勿論仮説なのだが、右派・中立派?と称する読売に手が出せないのは、朝日独特の左翼読者層であり、それさえ取り込めば読売の「野望」は達成される。ならば、今から左派的言辞を弄して朝日の読者層の関心をひいておくことが必要だろう・・・。
しかしこれら、売らんがための言論は、ジャーナリズムの自滅を意味するであろう。
勿論、小泉首相とその側近に対する「怨恨」のようなものも見え隠れする。反小泉の政治家と、彼らが結託しつつあると勘ぐるのは勘ぐり過ぎであろうか?

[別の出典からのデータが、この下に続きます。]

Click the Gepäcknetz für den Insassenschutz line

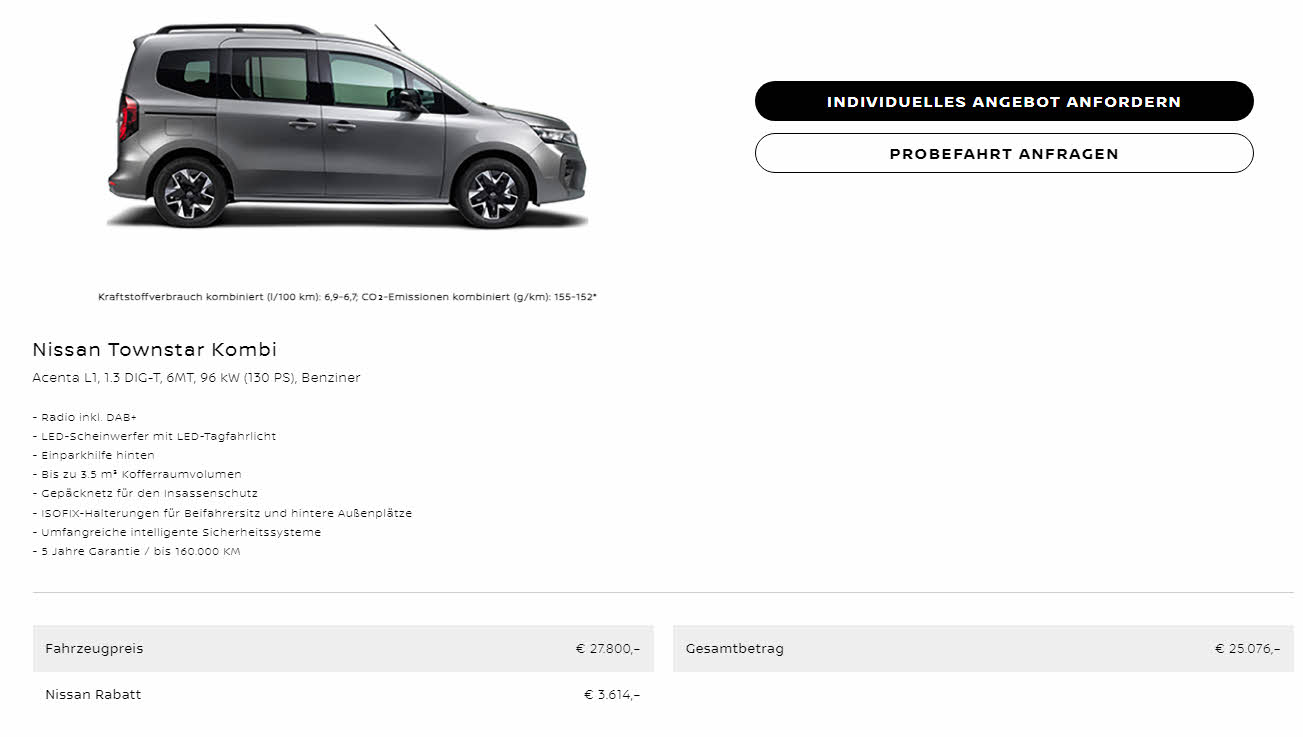coord(145,493)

そう考えたのは、今朝の産経新聞1面トップの「皇室典範 首相なぜ改正急ぐ」と題する記事の中に、「・・・首相が強硬姿勢を崩さないのはなぜか。『(郵政民営化で対立した)平沼氏が、改正反対派の代表格を務めているため、首相も意地になっている』(自民党幹部)」と書かれていたことにある。政敵をつぶすのは政界の常套手段だろうが、首相のこれまでの行動を見ても明らかなように、郵政法案改正に反対したものを、徹底的に排除しようとしてきた。昨年の総選挙で「刺客」まで送りこんで『ぶっ潰した』事例は記憶に新しい。
だとすると、読売・朝日の主幹同士の『反靖国共闘宣言』は何を意味するか? その裏には、郵政法案に反対して小泉首相に潰された有力?議員の「私怨」が関わっているのではないか?

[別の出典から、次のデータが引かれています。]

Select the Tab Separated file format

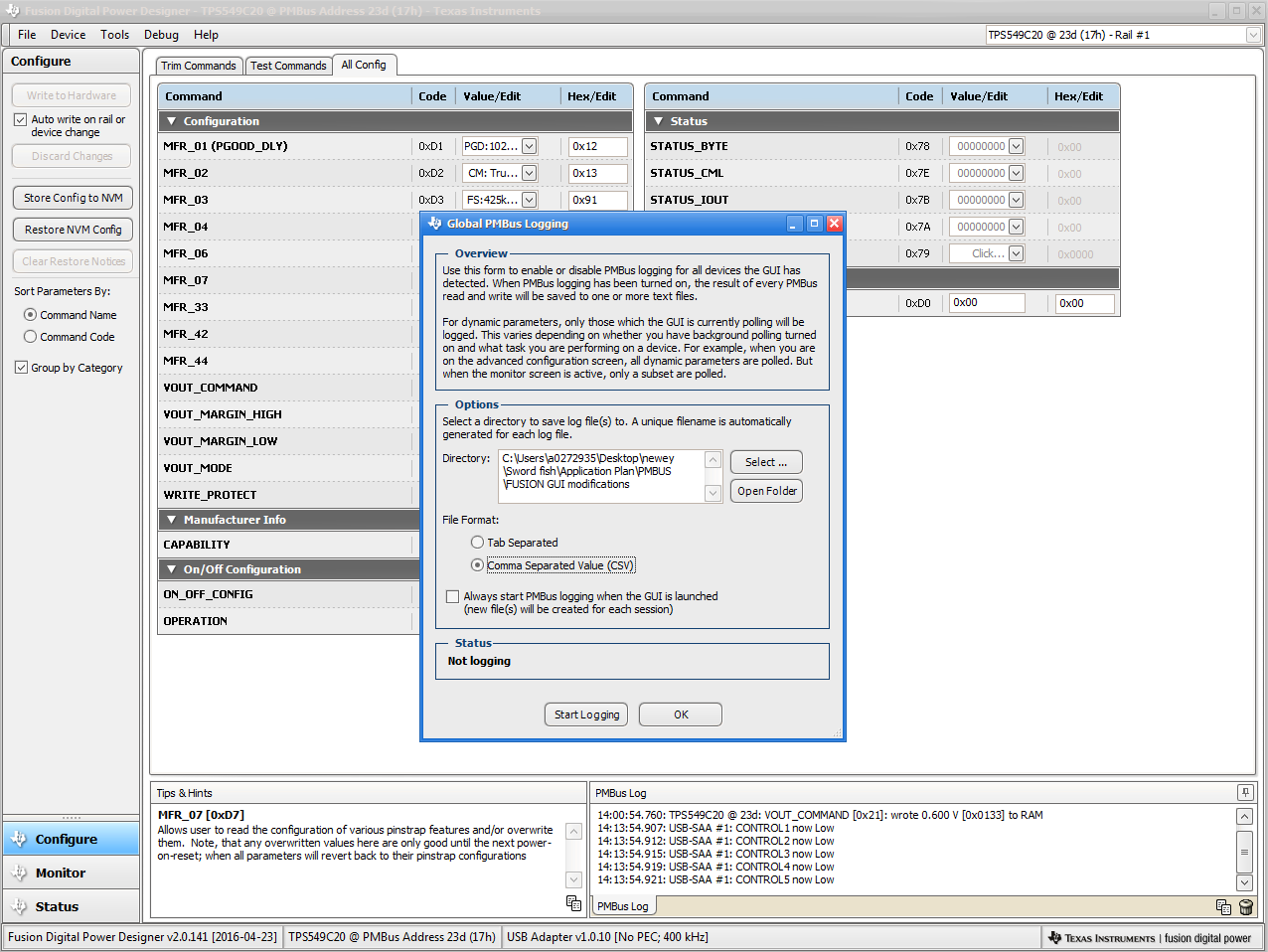pos(478,543)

仮にそうだとしたら「私怨」でマスコミを利用して、国政を誤る事があってはならない。同時に首相も、この様な「私怨」で目が見えなくなって「皇室典範改正」にこだわっているのだとすれば、晩節を汚すこと間違いない。不幸なのは国民である。
「こうした構図の中で考えると、ポスト小泉の行方は、結果的には『安倍』対『親中派大連合』と言った構図になるような気がしてならない」と伊藤氏は危機感を示すが、これこそ中国の思う壺である。耐震偽装事件では意図的?とも思える「安倍つぶし」が見え隠れした。ホリエモン事件は政財界を巻き込んだスキャンダルに発展しそうな気配だが、おそらくここでも「安倍潰し情報」が撒かれるにちがいない。そうなれば今回のマスコミ界の異変は、間違いなく「外国勢力」と手を握った工作の一環だといえるだろう。
国民は溢れかえる「情報」を冷静に分析し、偽情報を排除し、真実に近いものを選ぶ努力をしなければならないが、その判断基準はあくまでも「日本人」と「日本の国益」に適っているかどうかでなければならない。